Vegetable Stock

Vegetable Stock

This home made organic vegetable stock is super easy to make, tastes great and has none of the nasty additives generally found in store bought stock!


- 12 cups of cold filtered water

- 6 cups of assorted organic vegetables and herbs

- A sprinkle of organic peppercorns

Suitable vegetables for stock making include carrots and parsnips (including the tops), onions and garlic (including the skins), spring onions, celery and leeks (including the tops), tomatoes and mushrooms (including the stems).

Herbs you could use for stock making include parsley, basil, oregano, fennel, rosemary, thyme, sage and bay leaves.

You don't need to have all of the ingredients listed above! Just use whatever combination of these vegetables and herbs that you have available. 

In fact, my favourite variation of this recipe is to use only organic vegetable scraps to make the stock. I add vegetable scraps such as onion and garlic skins, carrot peelings, the tops of celery and leeks etc to a container in the freezer and once I have saved up enough scraps, I pull them all out to make stock. This a great way to make use of the entire vegetable, ensuring nothing goes to waste!

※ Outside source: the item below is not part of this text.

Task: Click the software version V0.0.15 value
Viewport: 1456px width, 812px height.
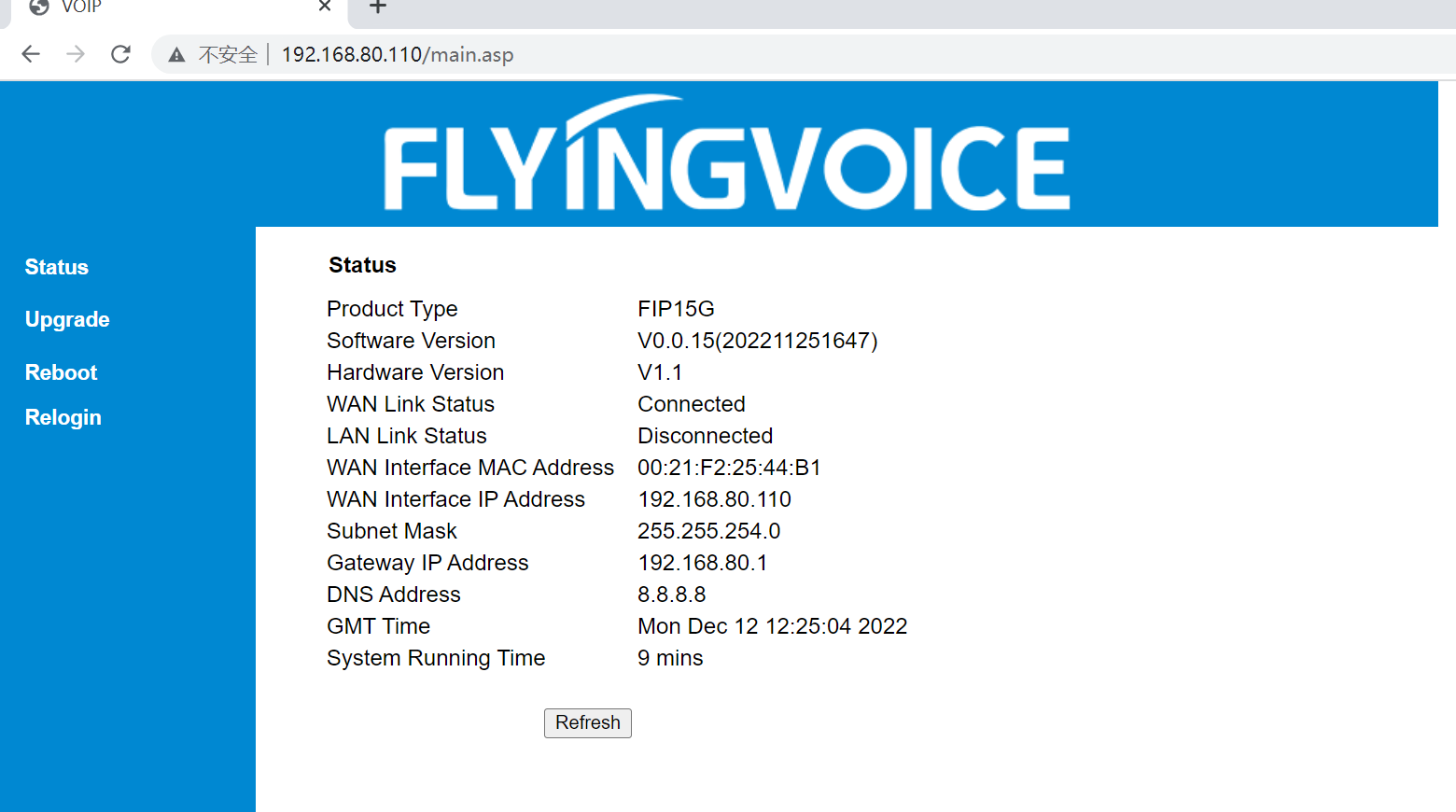Action: (x=757, y=341)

You can also make a larger batch of this stock depending on the amount of vegetables you have available - for every one cup of vegetables, add two cups of water and adjust cooking time accordingly. 

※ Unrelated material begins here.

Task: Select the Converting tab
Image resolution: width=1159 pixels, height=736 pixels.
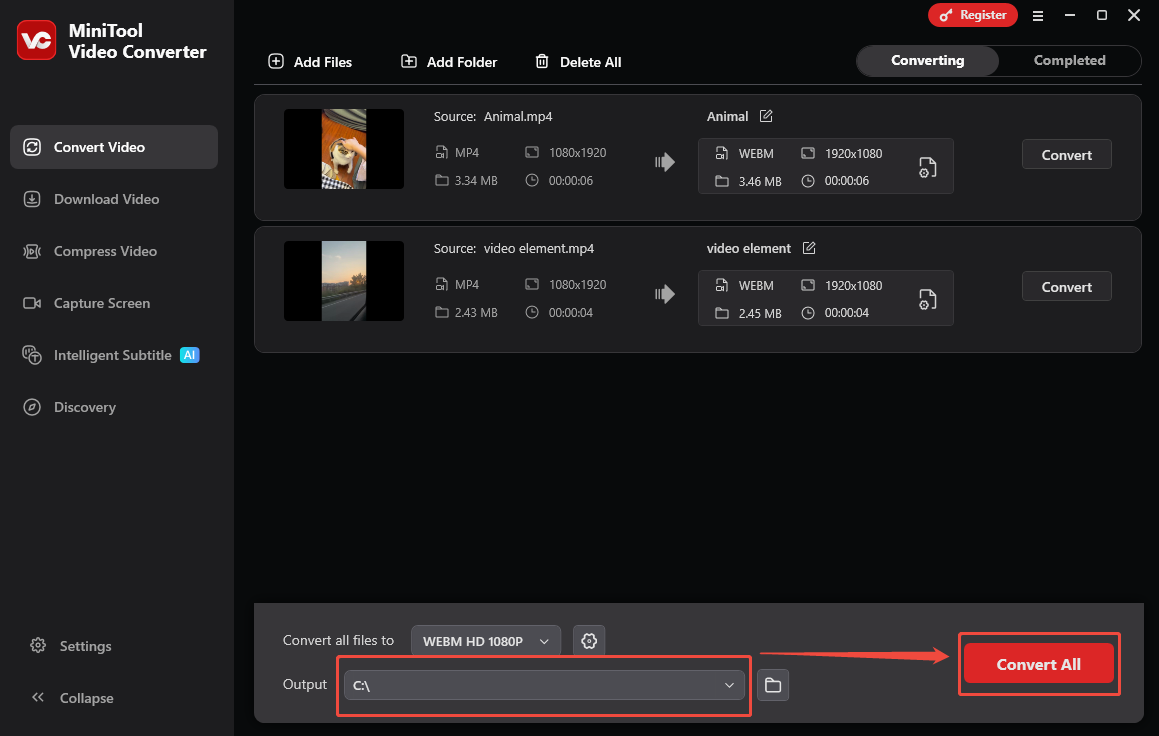Action: point(926,60)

Vegetables that you should not use for making stock include potatoes, kumara, pumpkin, cabbage, cauliflower, broccoli, pak choi, kohl rabi, kale, mizuna and watercress, as these vegetables can make your stock cloudy and/or bitter tasting.

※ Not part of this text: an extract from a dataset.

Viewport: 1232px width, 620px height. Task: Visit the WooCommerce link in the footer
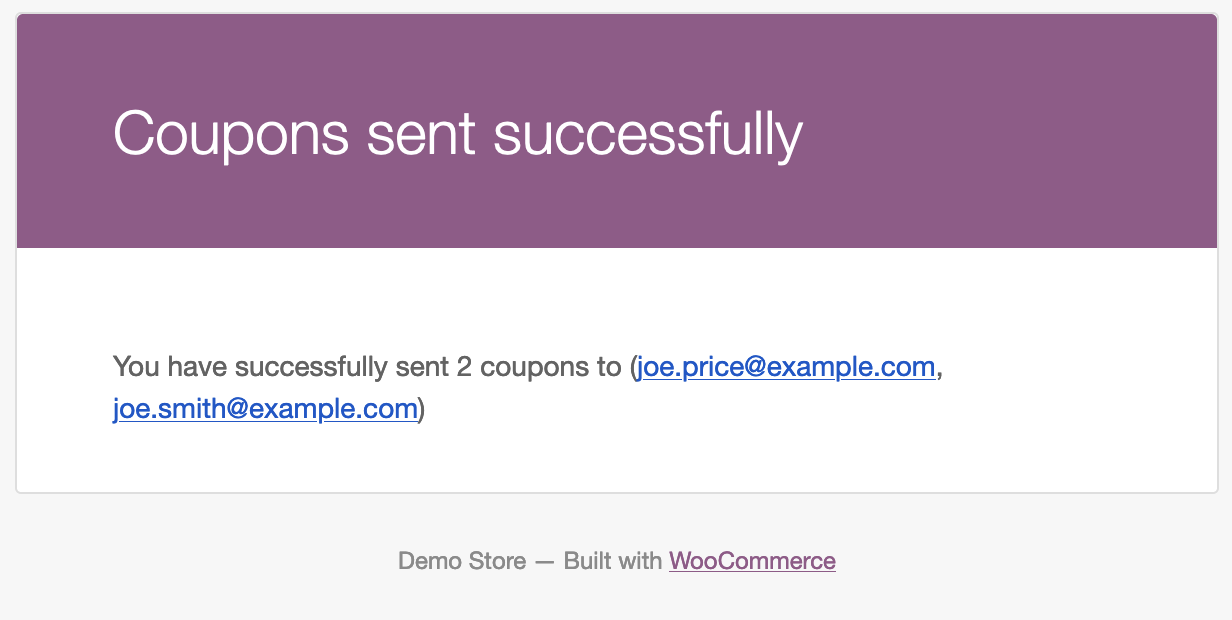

Wash your vegetables and herbs well, ensuring any dirt is removed. You don't need to remove the skin, peel, 'top and tail' or otherwise prep the vegetables aside from washing and chopping them.

Chop the vegetables and herbs roughly, then place them into a stock pot or large saucepan and add the filtered water. Bring your stock to a simmer over a low heat, and continue to simmer gently for approximately one hour, or until reduced by half.

Do not allow the stock to boil - you just want the occasional bubble breaking on the surface, rather than constant bubbling. Low and slow is the go! 

Once the stock has reduced sufficiently, strain it through a sieve, and allow the stock to cool to room temperature. The vegetables or vegetable scraps used to make your stock can be composted.

When your stock has cooled to room temperature, transfer it into storage containers and place in the fridge or freezer. Stock will last for up to a week in the fridge or for several months in the freezer.

I recommend freezing your stock in 1 or 2 cup portion sizes, it's just as convenient as reaching for the store bought stock cubes, I promise! Plus it tastes way better and is so much better for you!